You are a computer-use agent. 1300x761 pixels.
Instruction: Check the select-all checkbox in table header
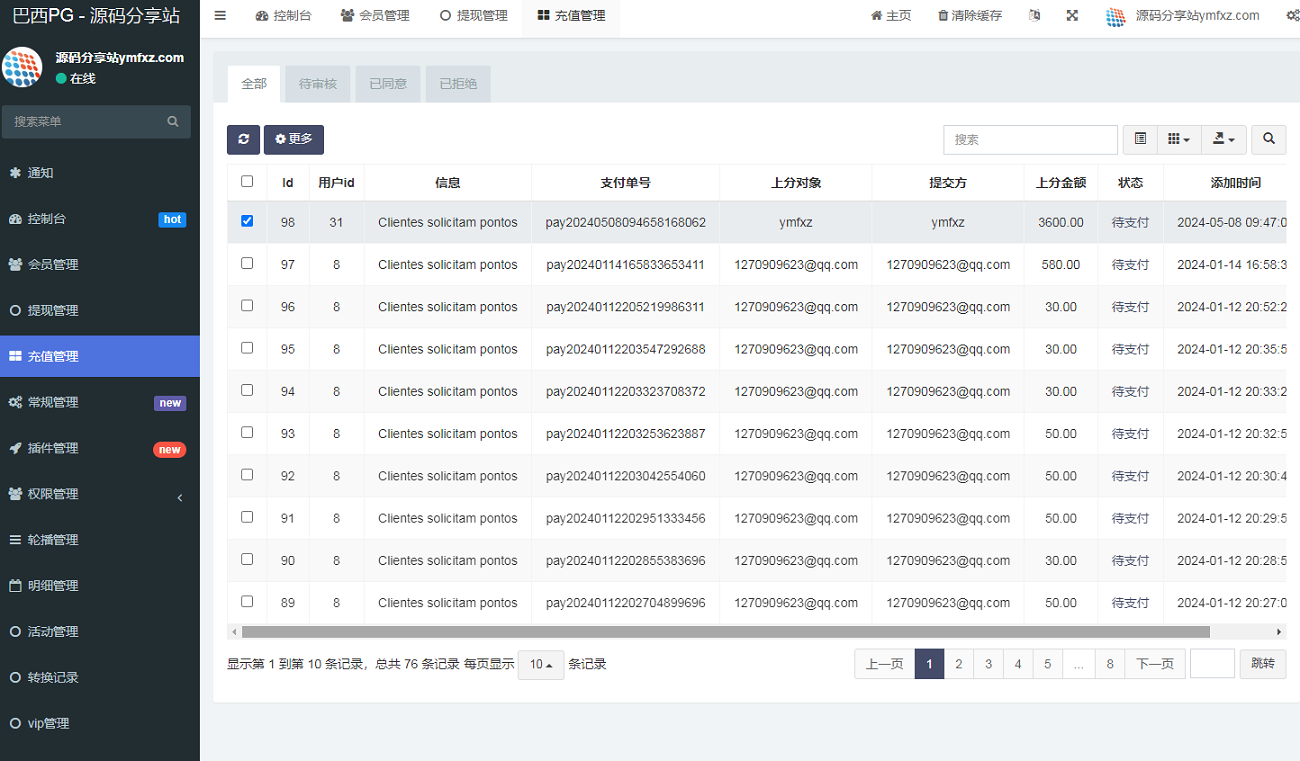247,182
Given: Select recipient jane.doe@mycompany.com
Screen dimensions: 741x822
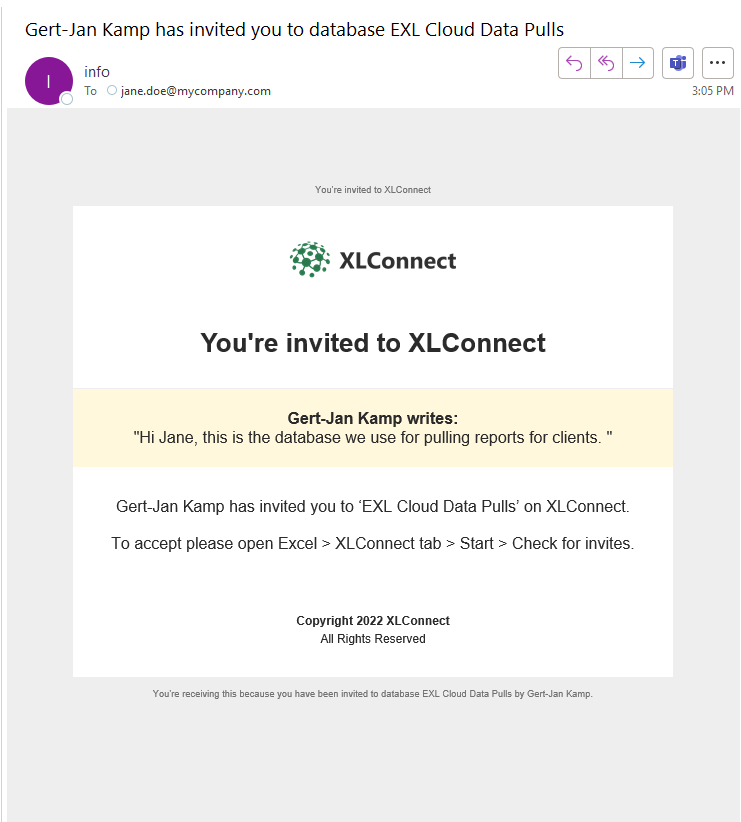Looking at the screenshot, I should pyautogui.click(x=196, y=91).
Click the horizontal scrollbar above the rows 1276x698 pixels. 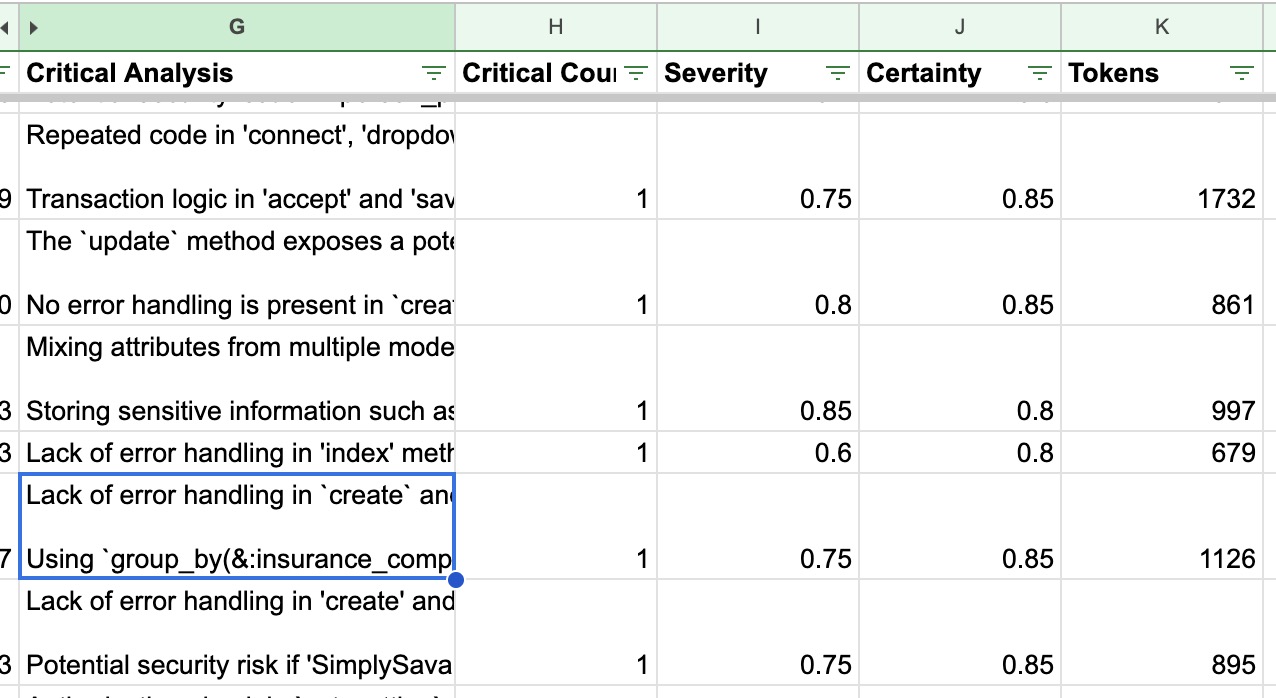pyautogui.click(x=640, y=97)
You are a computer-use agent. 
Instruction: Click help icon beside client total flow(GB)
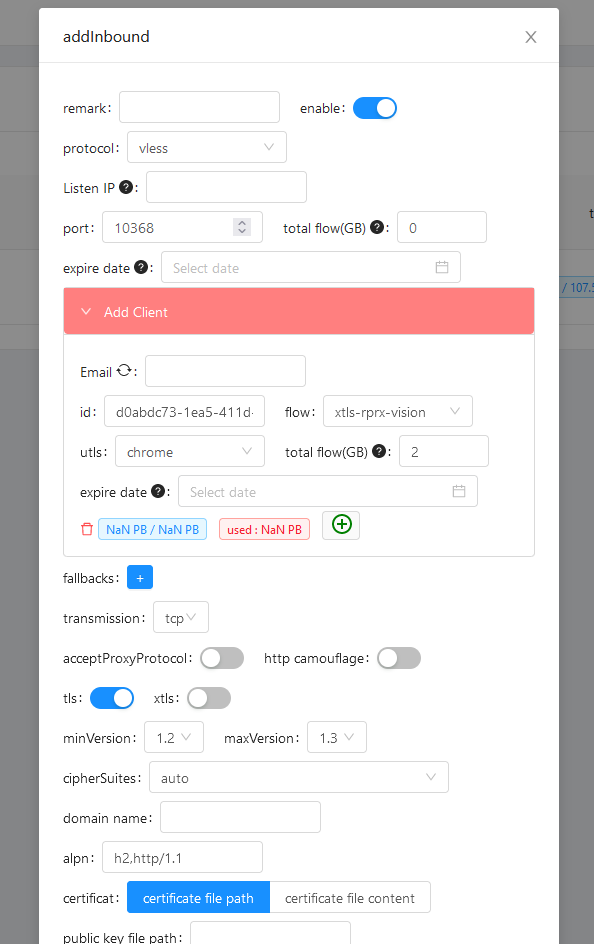click(379, 451)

Task directions: Determine how many lines in the records include the string "agent". Only that number should be given.

Your solution: 2